Tebbet Suresi 5. Ayetinin Meali (Anlamı):

Boynunda sağlam bükülmüş bir ip olduğu halde.

Tebbet Suresi 5. Ayetinin Tefsiri:

Burada Ümmü Cemil için حَمَّالَةَ الْحَطَبِ  (hammâlete’l-hatab) yani “odun taşıyıcısı” tavsifi yapılır. Bununla alakalı şu izahlar yapılabilir:

  Bu kadın, oduncular gibi liften yapılmış urganı boynuna bağlayıp Peygamber Efendimiz (s.a.s.)’in yoluna atmak üzere diken taşıdığı için “gerdanında bükülmüş ip bulunan odun hamalı” diye nitelendirilmiştir.

  Yahut cehennemde böyle bir duruma gireceğini anlatmak için ona bu vasıf verilmiştir.

  Yahut insanlar arasında koğuculuk yapıp arayı kattığı, insanları birbirine düşürüp kızıştırdığı için ona “odun hamalı” denmiştir.
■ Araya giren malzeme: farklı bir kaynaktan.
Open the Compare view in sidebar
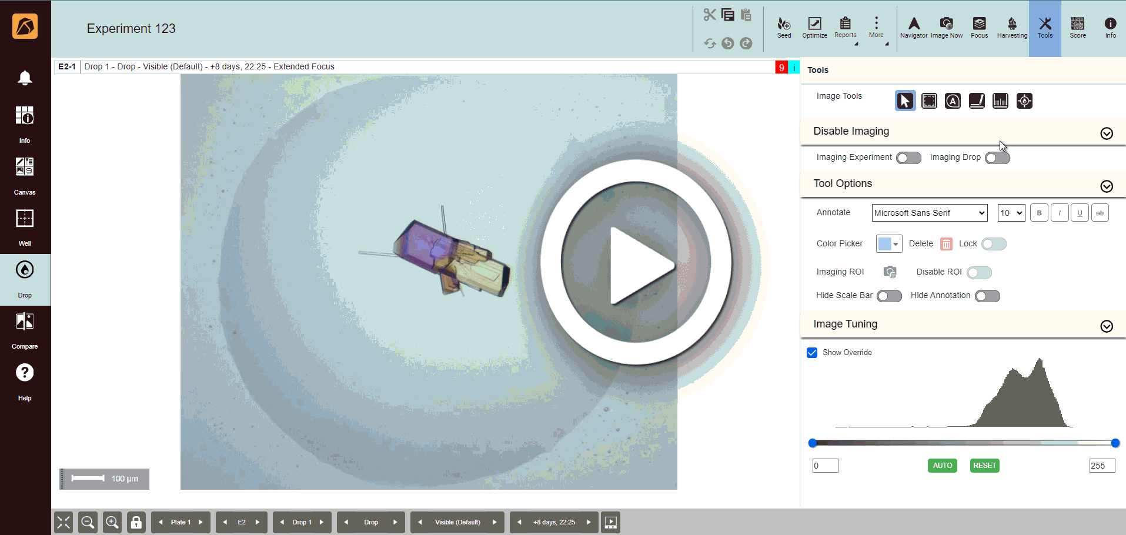Viewport: 1126px width, 535px height. pyautogui.click(x=25, y=330)
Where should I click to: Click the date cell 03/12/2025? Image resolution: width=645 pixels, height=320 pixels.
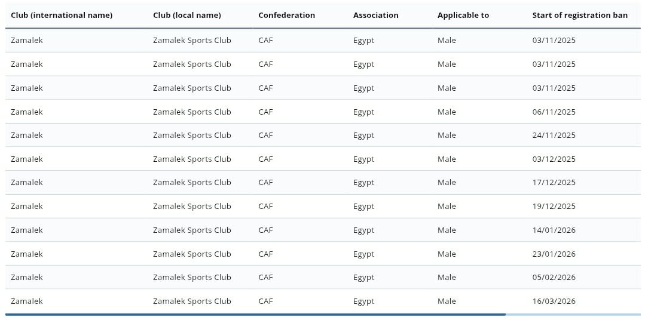[554, 159]
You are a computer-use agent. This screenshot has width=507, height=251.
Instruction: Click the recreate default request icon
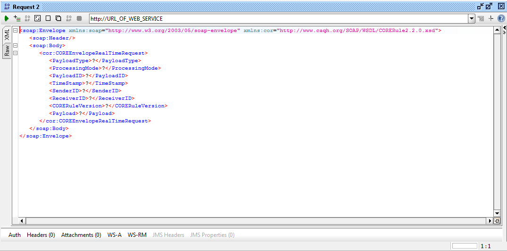point(38,19)
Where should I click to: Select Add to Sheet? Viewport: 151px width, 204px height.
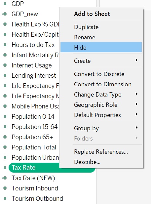(x=101, y=14)
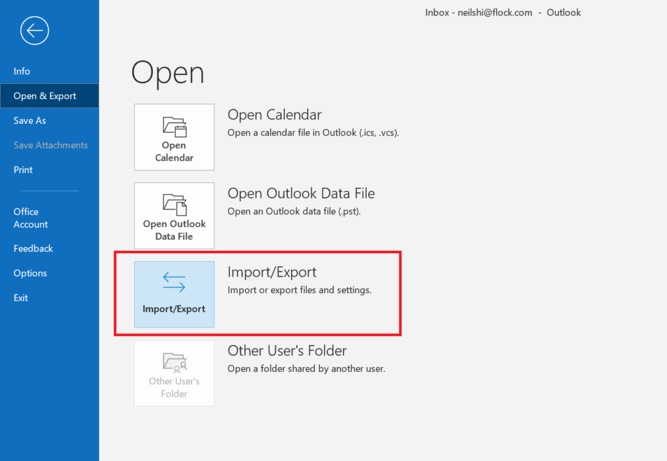
Task: Click the Import/Export arrows icon
Action: point(174,283)
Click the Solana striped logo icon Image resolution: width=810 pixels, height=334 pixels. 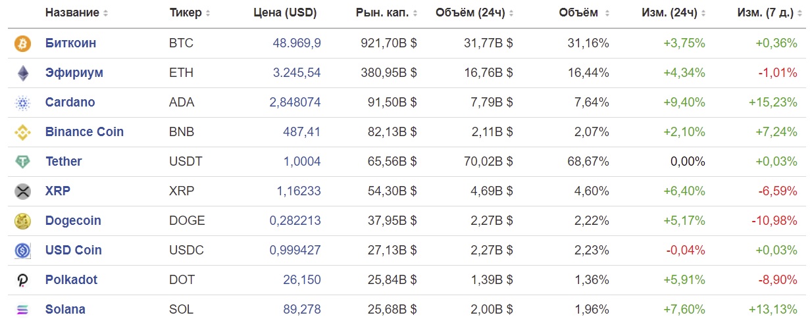click(x=22, y=310)
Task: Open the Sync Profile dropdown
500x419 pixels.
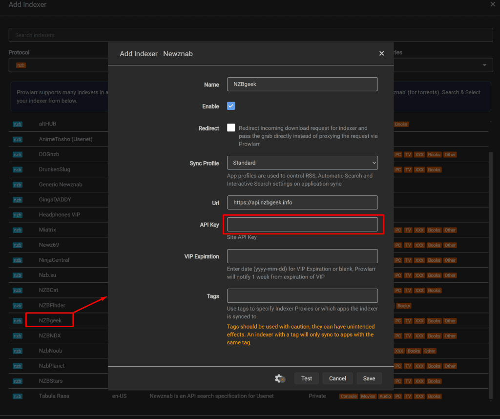Action: (302, 163)
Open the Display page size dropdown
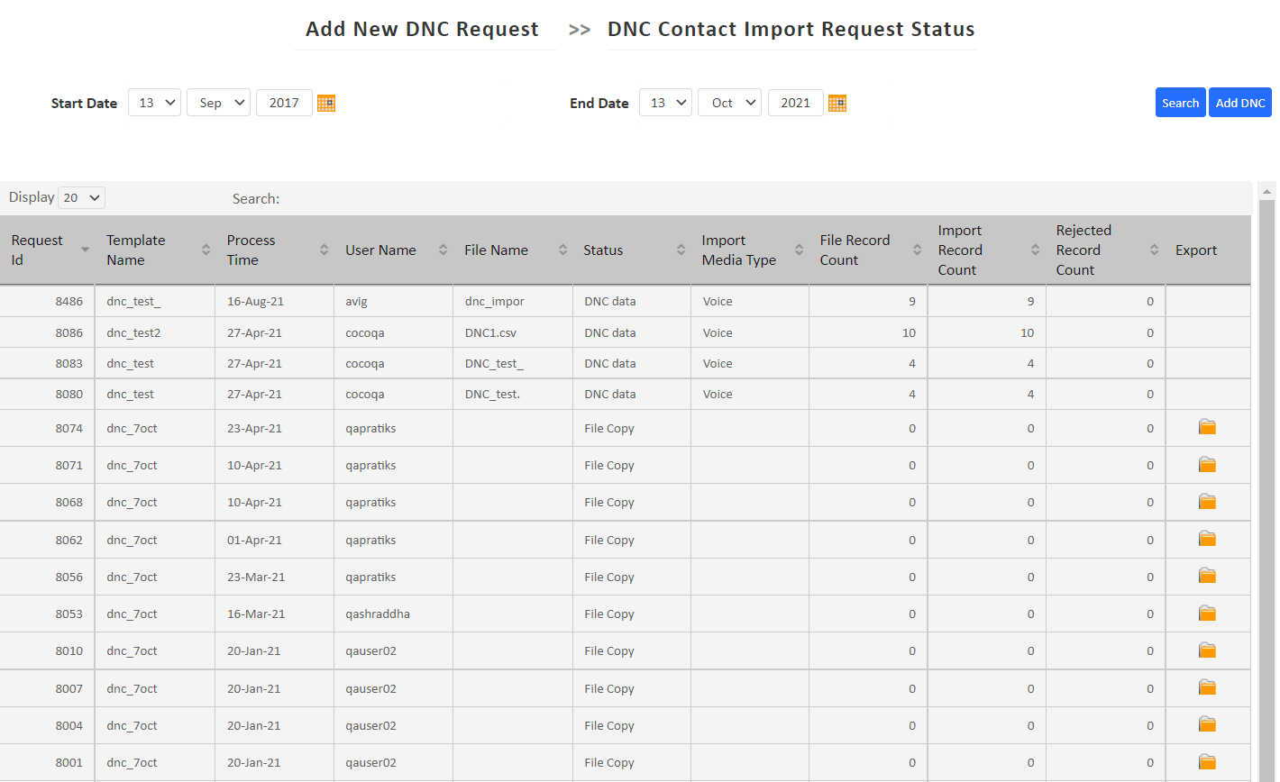The height and width of the screenshot is (782, 1280). [x=80, y=196]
Çünkü koğuculuk yapana da: “İnsanlar arasında odun taşıyıp ateş yakıyor, onları birbirine katıp düşmanlık, kızgınlık, kavga çıkarıyor” denilir. Ateş nasıl odunla yanarsa, insanların birbirine kızması da koğucunun hareketleriyle olur. Âdeta koğucunun davranışı, kavga ateşinin yakıtı olmaktadır. O dünyada fitne ateşini tutuşturduğu gibi, cehennem ateşi de onun için tutuşacaktır.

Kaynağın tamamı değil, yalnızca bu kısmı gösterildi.